- Jestem kibicem Barcelony od 9 lat. Kiedy Robert przyszedł do Barcy, zacząłem kibicować również jemu. Marzę o jego autografie – mówił nam Artur, który liczył na podpis na koszulce Barcelony.
Kiedy autokar z piłkarzami podjechał pod hotel, młody Mołdawianin zaczął głośno wołać naszego kapitana. Choć Lewandowski kierował się już do wejścia to usłyszał chłopca i zawrócił. Kiedy Artur otrzymał autograf, oszalał ze szczęścia. - Mam autograf Lewandowskiego! Jestem szczęśliwy! - krzyczał przez telefon, bo od razu wykręcił numer mamy.

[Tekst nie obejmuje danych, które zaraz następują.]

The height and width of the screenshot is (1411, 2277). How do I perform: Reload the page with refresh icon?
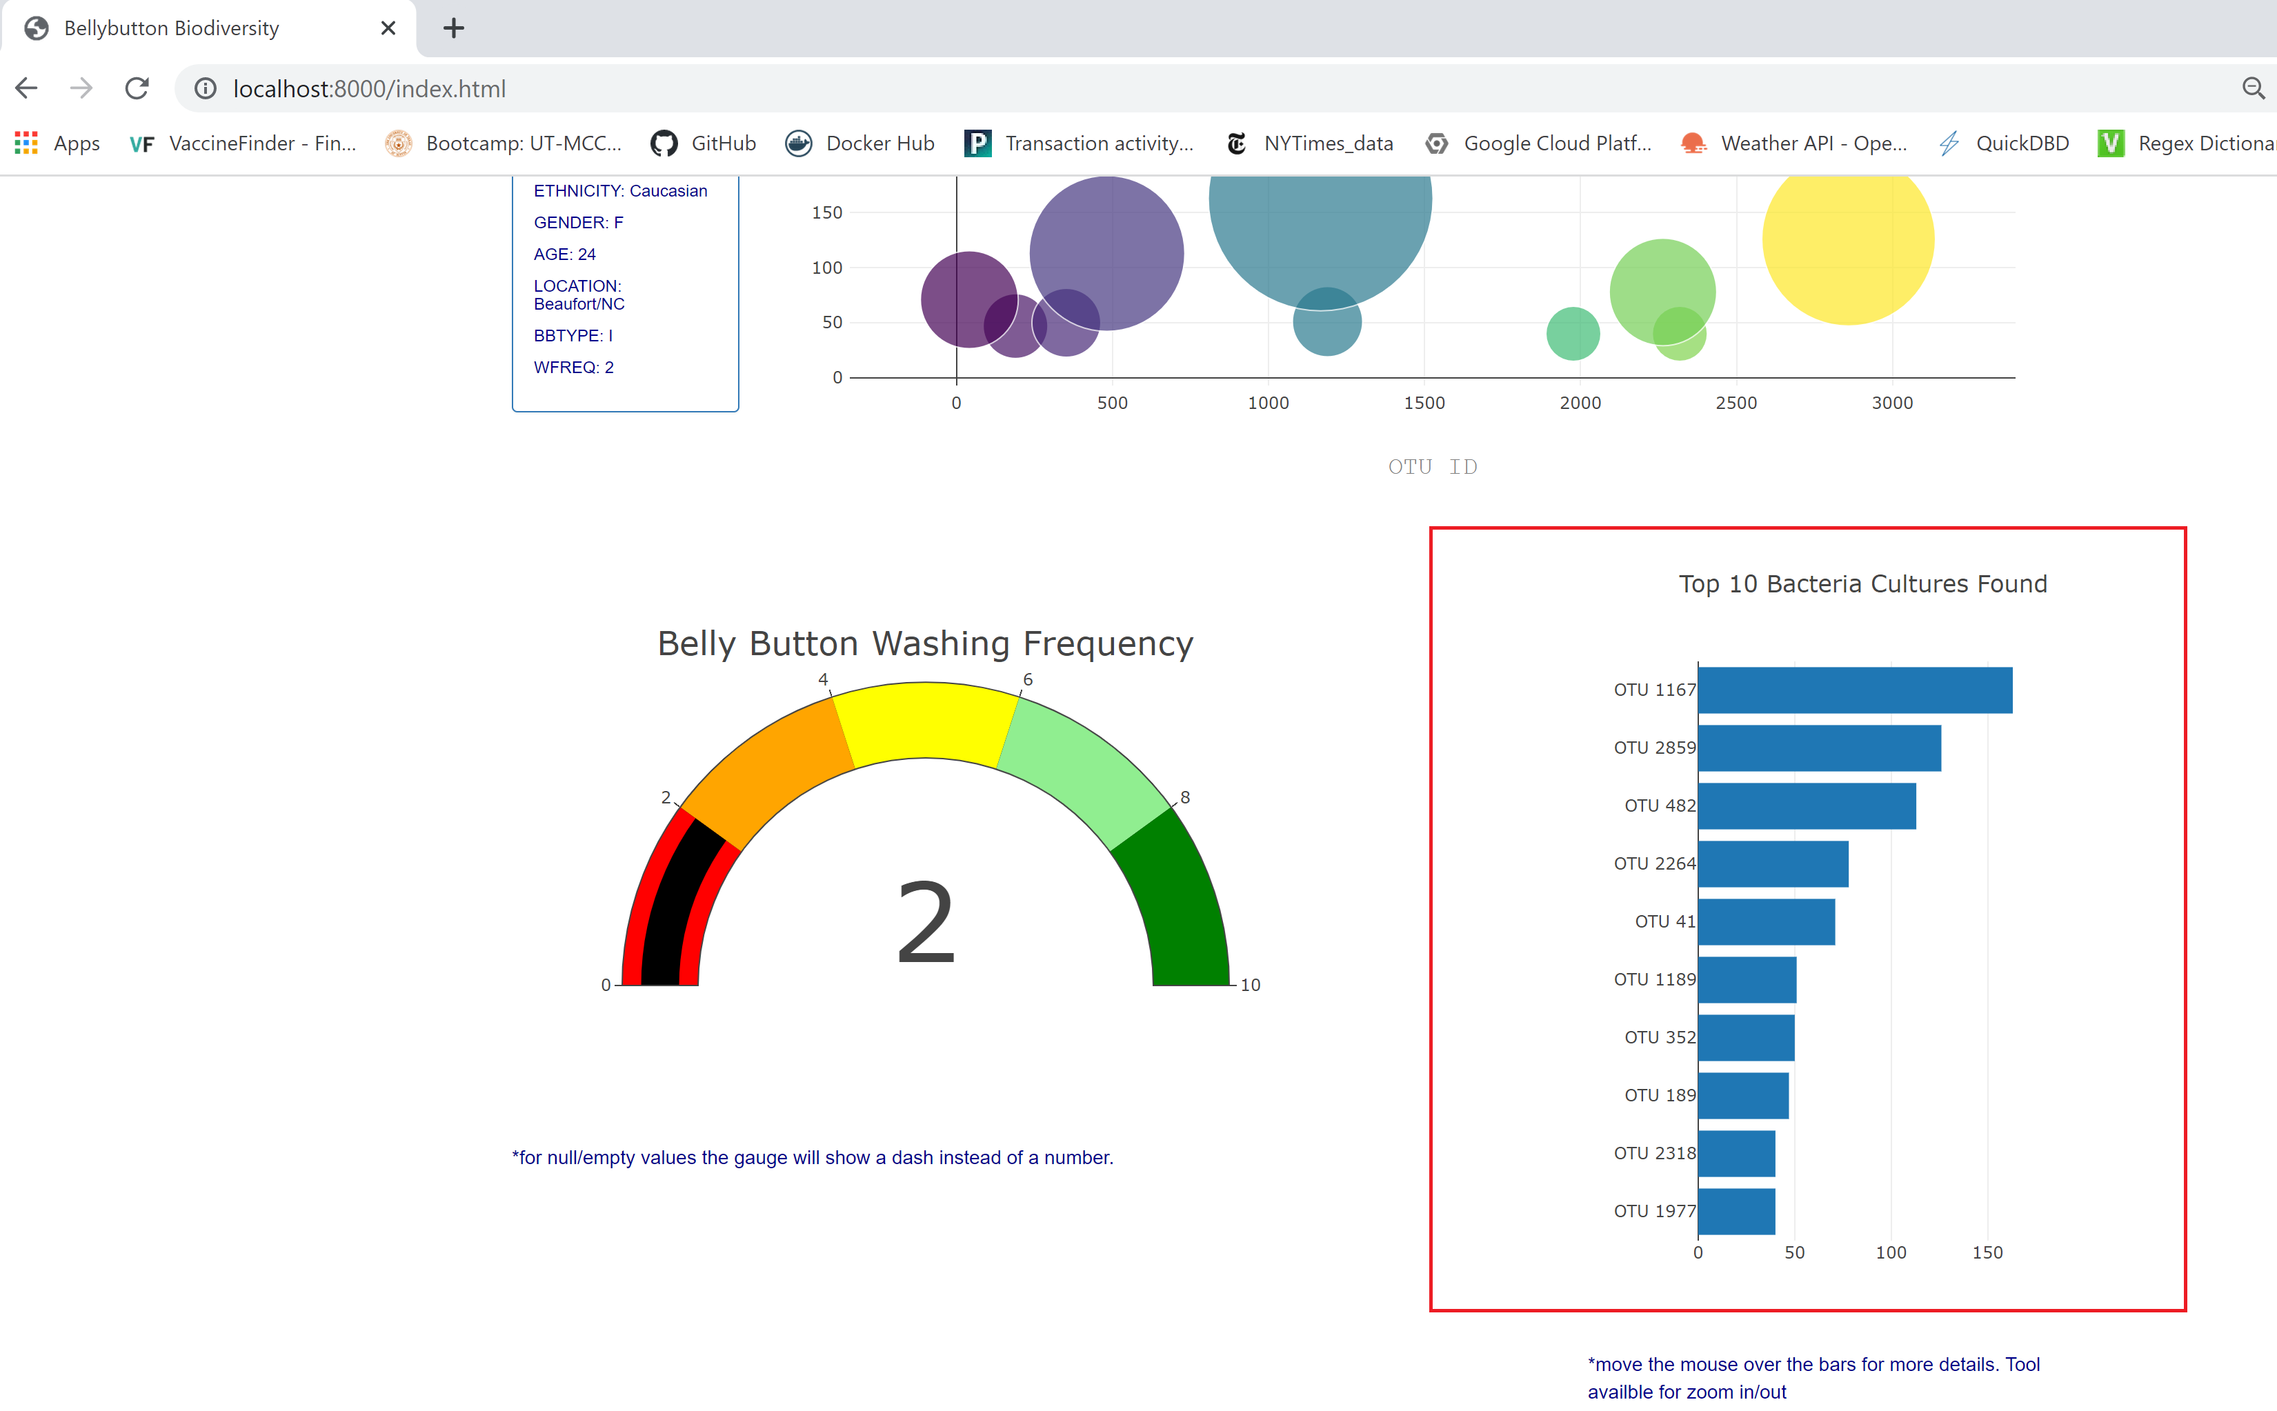pyautogui.click(x=137, y=89)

Arkadiusz Milik musi poprawić skuteczność. Piękna muza natchnie gwiazdę kadry?
Nieco mniej szczęścia miał pod hotelem młody Polak Borys, którego od piłkarzy odciągnęła ochrona. Natomiast on swoje podpisy zebrał już nieco wcześniej, na lotnisku. - Podpisało mi się aż 17 zawodników! - triumfował.
A co do samego hotelu reprezentacji. Courtyard by Marriott jest położony bardzo blisko centrum miasta. Obiekt świeci nowością, został otworzony w 2019 roku. W hotelu znajduje się 120 pokoi, a każdy z nich ma wygodne łóżko i dużo przestrzeni wypoczynkowej. Głodni znajdą posiłek w położonych obok hotelu restauracjach: Don Taco, Seasons Brasserie i Tiramisu European Restaurant. Zła wiadomość dla kibiców, którzy w ostatniej chwili chcieliby zamieszkać z piłkarzami – na dzień meczu nie ma żadnych wolnych pokoi.